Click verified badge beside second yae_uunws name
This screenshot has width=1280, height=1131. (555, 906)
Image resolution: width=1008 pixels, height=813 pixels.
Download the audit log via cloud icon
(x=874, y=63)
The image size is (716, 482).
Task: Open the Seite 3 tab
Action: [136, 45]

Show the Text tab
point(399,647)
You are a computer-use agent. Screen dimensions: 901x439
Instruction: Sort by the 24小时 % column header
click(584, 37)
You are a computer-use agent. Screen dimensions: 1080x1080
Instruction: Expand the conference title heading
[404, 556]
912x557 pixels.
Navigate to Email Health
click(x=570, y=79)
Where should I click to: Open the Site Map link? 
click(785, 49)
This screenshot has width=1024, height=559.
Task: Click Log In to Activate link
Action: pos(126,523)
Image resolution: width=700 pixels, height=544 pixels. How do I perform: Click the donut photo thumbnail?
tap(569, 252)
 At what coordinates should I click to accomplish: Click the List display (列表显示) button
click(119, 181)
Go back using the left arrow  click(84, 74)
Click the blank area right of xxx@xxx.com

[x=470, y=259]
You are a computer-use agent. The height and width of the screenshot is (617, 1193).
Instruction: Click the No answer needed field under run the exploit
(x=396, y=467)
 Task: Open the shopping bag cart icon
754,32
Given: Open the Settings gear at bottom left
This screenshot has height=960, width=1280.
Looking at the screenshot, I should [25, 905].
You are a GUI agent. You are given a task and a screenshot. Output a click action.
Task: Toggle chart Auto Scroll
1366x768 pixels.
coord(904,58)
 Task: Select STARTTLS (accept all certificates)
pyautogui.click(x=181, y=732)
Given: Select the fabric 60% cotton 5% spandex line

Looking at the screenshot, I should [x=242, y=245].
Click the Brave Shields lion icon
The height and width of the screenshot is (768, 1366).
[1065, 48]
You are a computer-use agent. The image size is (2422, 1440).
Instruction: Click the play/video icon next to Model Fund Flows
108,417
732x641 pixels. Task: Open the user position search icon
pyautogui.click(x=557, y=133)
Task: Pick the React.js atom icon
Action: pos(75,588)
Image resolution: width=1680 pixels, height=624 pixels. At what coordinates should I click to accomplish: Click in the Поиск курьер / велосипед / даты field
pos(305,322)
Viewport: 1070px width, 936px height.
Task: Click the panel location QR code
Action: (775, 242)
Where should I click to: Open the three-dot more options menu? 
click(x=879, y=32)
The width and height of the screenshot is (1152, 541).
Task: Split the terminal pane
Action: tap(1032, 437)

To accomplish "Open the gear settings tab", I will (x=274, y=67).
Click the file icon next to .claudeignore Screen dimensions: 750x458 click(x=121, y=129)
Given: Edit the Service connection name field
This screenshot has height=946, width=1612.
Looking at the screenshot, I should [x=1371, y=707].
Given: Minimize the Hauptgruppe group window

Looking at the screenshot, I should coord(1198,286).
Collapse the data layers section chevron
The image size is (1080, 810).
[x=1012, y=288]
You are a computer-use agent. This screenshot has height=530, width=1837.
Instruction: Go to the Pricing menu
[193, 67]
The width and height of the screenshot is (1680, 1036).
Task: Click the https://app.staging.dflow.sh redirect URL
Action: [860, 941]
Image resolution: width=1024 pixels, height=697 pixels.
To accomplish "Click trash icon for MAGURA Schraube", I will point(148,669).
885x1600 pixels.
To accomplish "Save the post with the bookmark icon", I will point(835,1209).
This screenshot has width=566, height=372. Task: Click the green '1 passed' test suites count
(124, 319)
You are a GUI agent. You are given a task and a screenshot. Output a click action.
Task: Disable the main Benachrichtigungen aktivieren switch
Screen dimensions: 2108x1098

◆ TASK PROMPT ◆
The full set of records is to be written out once more, word for word.

◆ OUTPUT ◆
Click verified badge beside second yae_uunws name
This screenshot has width=1280, height=1131. (555, 906)
Image resolution: width=1008 pixels, height=813 pixels.
Download the audit log via cloud icon
(x=874, y=63)
The image size is (716, 482).
Task: Open the Seite 3 tab
Action: [136, 45]

Show the Text tab
point(399,647)
You are a computer-use agent. Screen dimensions: 901x439
Instruction: Sort by the 24小时 % column header
click(584, 37)
You are a computer-use agent. Screen dimensions: 1080x1080
Instruction: Expand the conference title heading
[404, 556]
912x557 pixels.
Navigate to Email Health
click(x=570, y=79)
Where should I click to: Open the Site Map link? 
click(785, 49)
This screenshot has width=1024, height=559.
Task: Click Log In to Activate link
Action: pos(126,523)
Image resolution: width=700 pixels, height=544 pixels. How do I perform: Click the donut photo thumbnail?
tap(569, 252)
 At what coordinates should I click to accomplish: Click the List display (列表显示) button
click(119, 181)
Go back using the left arrow  click(84, 74)
Click the blank area right of xxx@xxx.com

[x=470, y=259]
You are a computer-use agent. The height and width of the screenshot is (617, 1193).
Instruction: Click the No answer needed field under run the exploit
(x=396, y=467)
 Task: Open the shopping bag cart icon
754,32
Given: Open the Settings gear at bottom left
This screenshot has height=960, width=1280.
Looking at the screenshot, I should [25, 905].
You are a GUI agent. You are given a task and a screenshot. Output a click action.
Task: Toggle chart Auto Scroll
1366x768 pixels.
coord(904,58)
 Task: Select STARTTLS (accept all certificates)
pyautogui.click(x=181, y=732)
Given: Select the fabric 60% cotton 5% spandex line

Looking at the screenshot, I should [x=242, y=245].
Click the Brave Shields lion icon
The height and width of the screenshot is (768, 1366).
[1065, 48]
You are a computer-use agent. The image size is (2422, 1440).
Instruction: Click the play/video icon next to Model Fund Flows
108,417
732x641 pixels. Task: Open the user position search icon
pyautogui.click(x=557, y=133)
Task: Pick the React.js atom icon
Action: pos(75,588)
Image resolution: width=1680 pixels, height=624 pixels. At what coordinates should I click to accomplish: Click in the Поиск курьер / велосипед / даты field
pos(305,322)
Viewport: 1070px width, 936px height.
Task: Click the panel location QR code
Action: (775, 242)
Where should I click to: Open the three-dot more options menu? 
click(x=879, y=32)
The width and height of the screenshot is (1152, 541).
Task: Split the terminal pane
Action: tap(1032, 437)

To accomplish "Open the gear settings tab", I will (x=274, y=67).
Click the file icon next to .claudeignore Screen dimensions: 750x458 click(x=121, y=129)
Given: Edit the Service connection name field
This screenshot has height=946, width=1612.
Looking at the screenshot, I should [x=1371, y=707].
Given: Minimize the Hauptgruppe group window

Looking at the screenshot, I should coord(1198,286).
Collapse the data layers section chevron
The image size is (1080, 810).
[x=1012, y=288]
You are a computer-use agent. This screenshot has height=530, width=1837.
Instruction: Go to the Pricing menu
[193, 67]
The width and height of the screenshot is (1680, 1036).
Task: Click the https://app.staging.dflow.sh redirect URL
Action: [860, 941]
Image resolution: width=1024 pixels, height=697 pixels.
To accomplish "Click trash icon for MAGURA Schraube", I will point(148,669).
885x1600 pixels.
To accomplish "Save the post with the bookmark icon", I will point(835,1209).
This screenshot has width=566, height=372. Task: Click the green '1 passed' test suites count
(124, 319)
You are a GUI agent. You are given a task and a screenshot. Output a click action.
Task: Disable the main Benachrichtigungen aktivieren switch
Screen dimensions: 2108x1098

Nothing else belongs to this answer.